**文章原文**
ARMv8之Atomicity

作者：linuxer 发布于：2016-5-13 19:18 分类：ARMv8A Arch

一、前言

本文主要解析ARMv8手册中的Atomicity这个概念。首先给出为何定义这样的概念，定义这个概念的作用为何？然后介绍Atomicity相关的概念，很多时候我们引用了手册的原文，但是由于这些原文象天书一样难懂（可读性比较差），因此，我们使用程序员可理解的一些语言来描述这些概念。最后给出ARMv8上，各种内存操作指令，针对各种memory type，其Atomicity的特性为何。

二、Atomicity概述

1、什么是Atomicity？

Atomicity是用来描述系统中的memory access的特性的一个术语。在单核系统上，我们用Single-copy atomicity这个术语来描述，也就是说该内存访问操作是否是原子的，是否是可以被打断的。在多核系统中，用Single-copy atomicity来描述一次内存访问的原子性是不够的，因为即便是在执行该内存访问指令的CPU CORE上是Single-copy atomicity的，也只不过说明该指令不会被本CPU CORE的异常或者中断之类的异步事件打断，它并不能阻止其他CPU core上的内存访问操作对同一地址上的memory location进行操作，这时候，我们使用Multi-copy atomicity来描述多个CPU CORE发起对同一个地址进行写入的时候，这些内存访问表现出来的特性是怎样的。

2、为何定义Atomicity？

**你要做的**
接着写这篇讲ARMv8原子性的文章，从它停下的地方往下写。 下面这些条目来自别的地方，跟上面的文章不是一个出处。

**数据摘录**
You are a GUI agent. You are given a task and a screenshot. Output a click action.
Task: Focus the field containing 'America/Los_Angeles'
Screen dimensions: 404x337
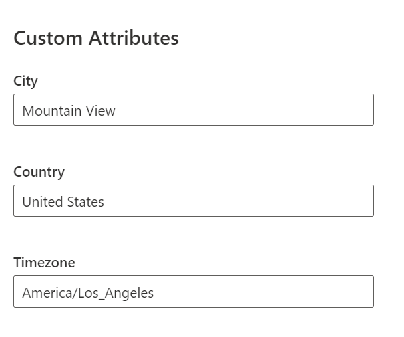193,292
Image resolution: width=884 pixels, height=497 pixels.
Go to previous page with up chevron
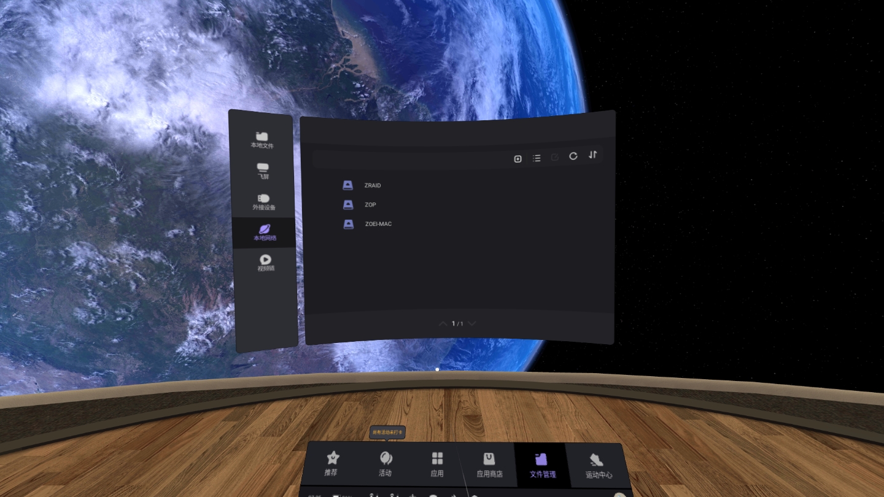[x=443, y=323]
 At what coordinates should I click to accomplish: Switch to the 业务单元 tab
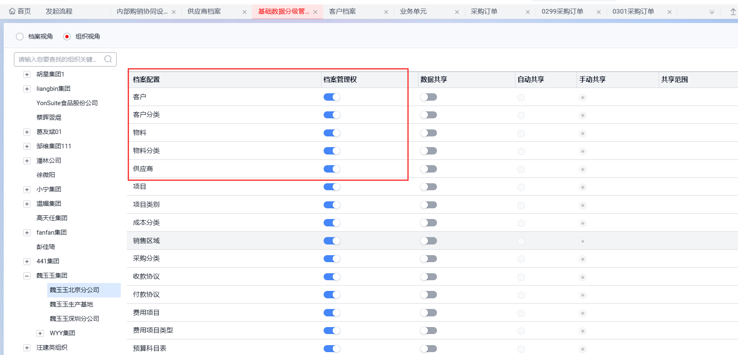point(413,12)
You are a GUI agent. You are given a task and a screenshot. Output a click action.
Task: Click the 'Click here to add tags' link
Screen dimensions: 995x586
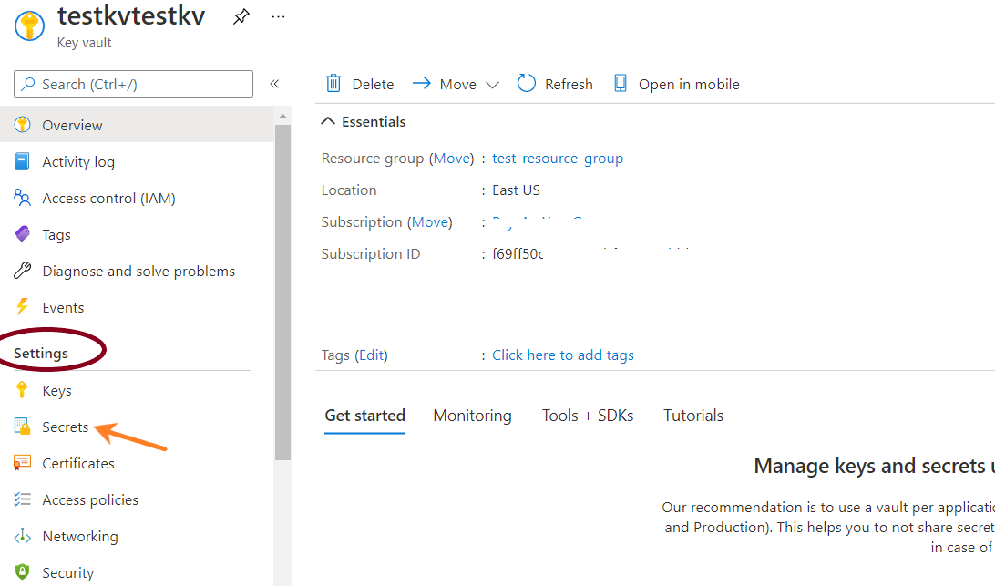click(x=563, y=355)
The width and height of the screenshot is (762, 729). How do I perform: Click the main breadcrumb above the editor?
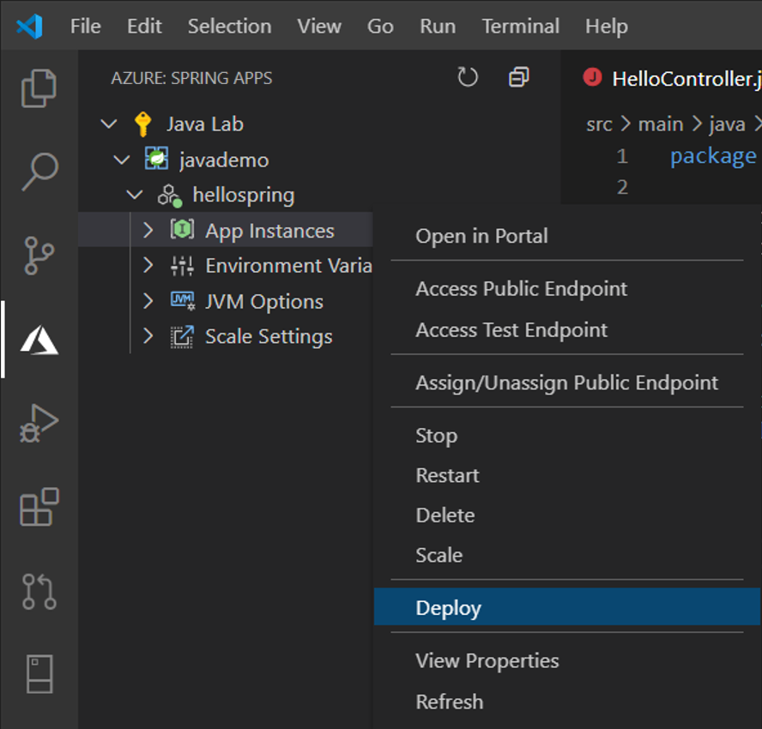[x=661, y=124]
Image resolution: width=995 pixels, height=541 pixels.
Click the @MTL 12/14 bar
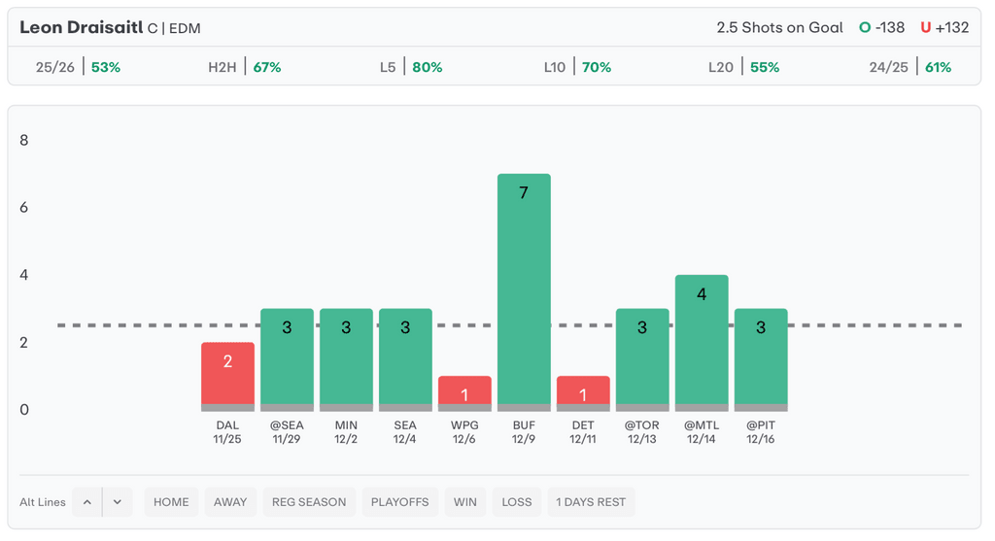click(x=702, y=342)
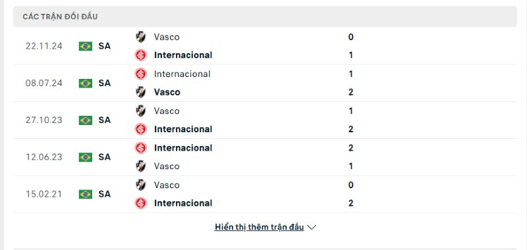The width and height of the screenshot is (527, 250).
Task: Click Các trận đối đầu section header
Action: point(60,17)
--
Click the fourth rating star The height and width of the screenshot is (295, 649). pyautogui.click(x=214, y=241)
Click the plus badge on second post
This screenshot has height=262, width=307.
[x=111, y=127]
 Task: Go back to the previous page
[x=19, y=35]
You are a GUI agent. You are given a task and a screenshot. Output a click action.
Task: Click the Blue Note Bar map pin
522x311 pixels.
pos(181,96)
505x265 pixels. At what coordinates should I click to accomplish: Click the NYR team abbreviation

**回答任务**
无它，主要是为了软件和硬件能够和谐工作在一起。对于软件工程师而言，我们必须了解硬件和软件的“接口”，即那些是HW完成，那些是需要软件完成的，只有这样，软件和CPU的硬件才能愉快的一起玩耍。对于硬件，其architecture reference maual需要定义这些接口。对于ARM处理器而言（并非SOC，主要指CPU core），接口分成两个大类，第一类是指CPU定义的各种通用寄存器、状态寄存器、各种协处理器寄存器，CPU支持的指令集等，这些是属于比较好理解的那一部分，另外一类是关于行为或者说是操作的定义，这部分的接口不是那么明显，但是也是非常重要的。Atomicity即属于第二类接口定义。

三、基本概念解释

1、Coherent order

由于在Atomicity的定义中大量引用了该术语，因此我们这里需要先解释一下，关于coherent order，原文定义如下：

Data accesses from a set of observers to a byte in memory are coherent if accesses to that byte in memory by the members of that set of observers are consistent with there being a single total order of all writes to that byte in memory by all members of the set of observers. This single total order of all to writes to that memory location is the coherence order for that byte in memory.

从这里的英文原文，我们可以得出下面的结论：

（1）coherent不是漫无边际的，而是受限于“a set of observers”，用ARMv8的术语就是shareability domain。属于同一个shareability domain的observers共享memory space，并且能够对同一个地址的memory进行操作。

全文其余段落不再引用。